Queste norme giuridiche costituiscono un diritto sviluppatosi dalla prassi e ad essa riferito.
Serve prevalentemente alla costruzione di un determinato ordinamento sociale storicamente e culturalmente determinato, nel riferimento ad un ‘epoca.
È quindi anche un diritto condizionato storicamente, senz’altro suscettibile di critica, sovente BISOGNOSO DI CRITICA.
Le disposizioni di questo genere, pur restando nel contesto fondamentale della fede nel Dio rivelatore che ha parlato sul Sinai, non sono però di diritto divino, bensì un diritto che si è sviluppato a partire dal diritto divino tenuto sullo sfondo.
È un diritto suscettibilissmo di sviluppi ulteriori e correzioni.

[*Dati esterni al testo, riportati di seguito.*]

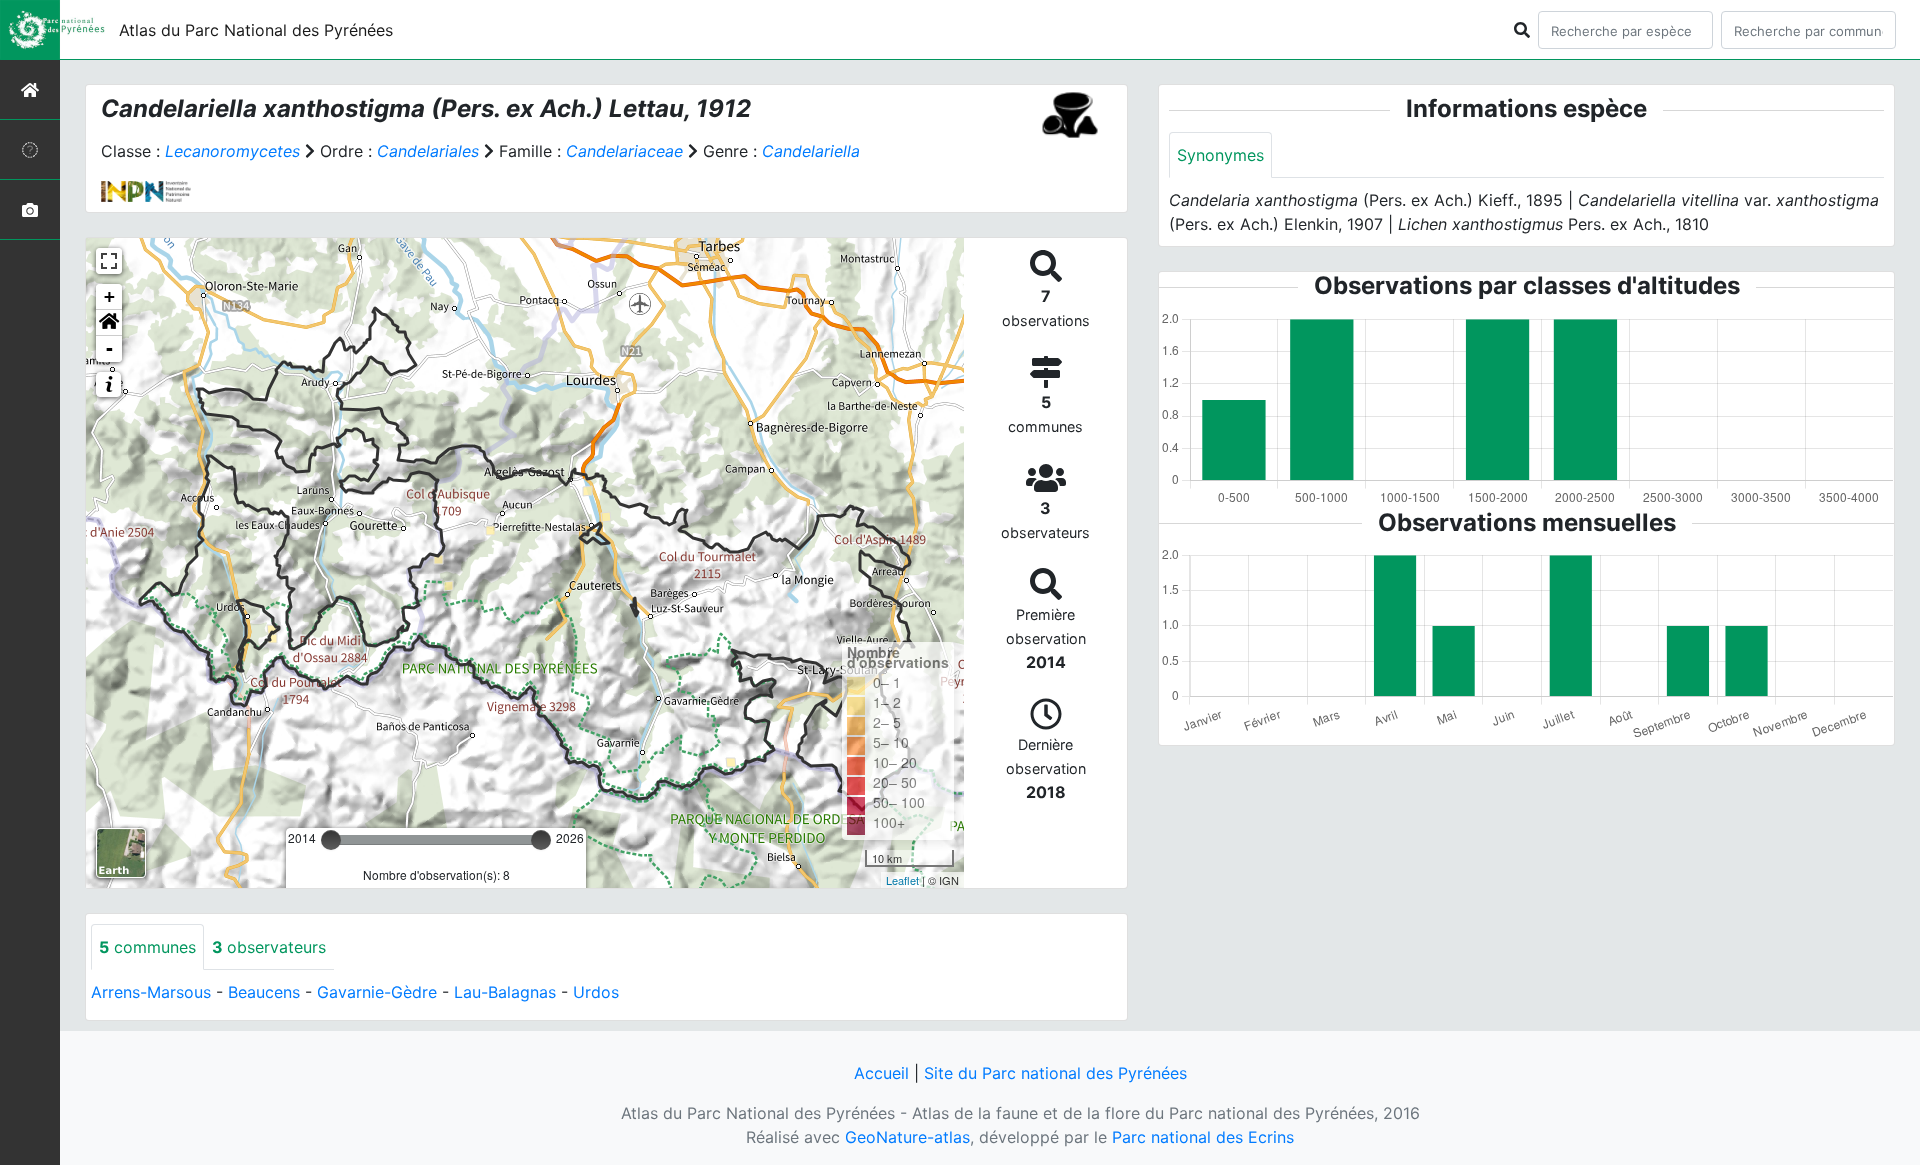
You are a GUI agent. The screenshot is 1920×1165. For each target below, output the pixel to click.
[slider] (331, 840)
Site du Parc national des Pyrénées (1055, 1073)
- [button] (109, 348)
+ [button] (109, 296)
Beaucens (264, 992)
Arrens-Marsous (151, 992)
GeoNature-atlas (907, 1137)
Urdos (596, 992)
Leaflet (902, 880)
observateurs (269, 947)
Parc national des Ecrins (1203, 1137)
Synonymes (1220, 155)
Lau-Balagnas (505, 992)
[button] (109, 323)
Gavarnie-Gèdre (377, 992)
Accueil (881, 1073)
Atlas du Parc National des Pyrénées (256, 30)
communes (147, 947)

Prendiamo in considerazione la critica di Isaia, Osea, Amos, Michea i quali attaccano il diritto casuistico presente nella Torah, poiché - all’atto pratico - esso è diventato un’ingiustizia e non serve più alla difesa degli orfani, dei poveri e delle vedove, difesa che i Profeti giustamente consideravano lo scopo più elevato della legislazione proveniente da Dio.
Vi sono poi parti del Codice dell’Alleanza (Es 22,20; 23, 9-12) che vengono qualificate come ‘diritto apodittico’.
Questo è il diritto pronunciato nel nome stesso di dio: “NON MOLESTERAI LO STRANIERO, NÉ LO OPPRIMERAI, perché voi siete stati forestieri nel Paese d’Egitto. Non maltratterai l’orfano o la vedova” (Es 22, 20-s)
La critica dei Profeti mostra come a partire da tali norme si devono mettere in discussione consuetudini giuridiche per far valere il nocciolo essenziale e divino del diritto, quale criterio e linea d’orientamento per ogni sviluppo del diritto e per ogni ordinamento sociale.
Vi è un dialogo continuo all’interno della Torah tra norme storicamente condizionate e metanorme: queste ultime esprimono propriamente quanto è perennemente richiesto dall’Alleanza. L’opzione fondamentale dele metanorme è la GARANZIA offerta da Dio a favore dei poveri che non possono facilmente farsi giustizia da soli.
(…) Nella struttura intrinseca della torah, nella sua evoluzione mediante la critica profetica e nel messaggio di Gesù che riprende entrambe, essa trova l’ampiezza per i necessari sviluppi storici e la base stabile che GARANTISCE LA DIGNITA’ dell’uomo a partire dalla dignità di Dio”.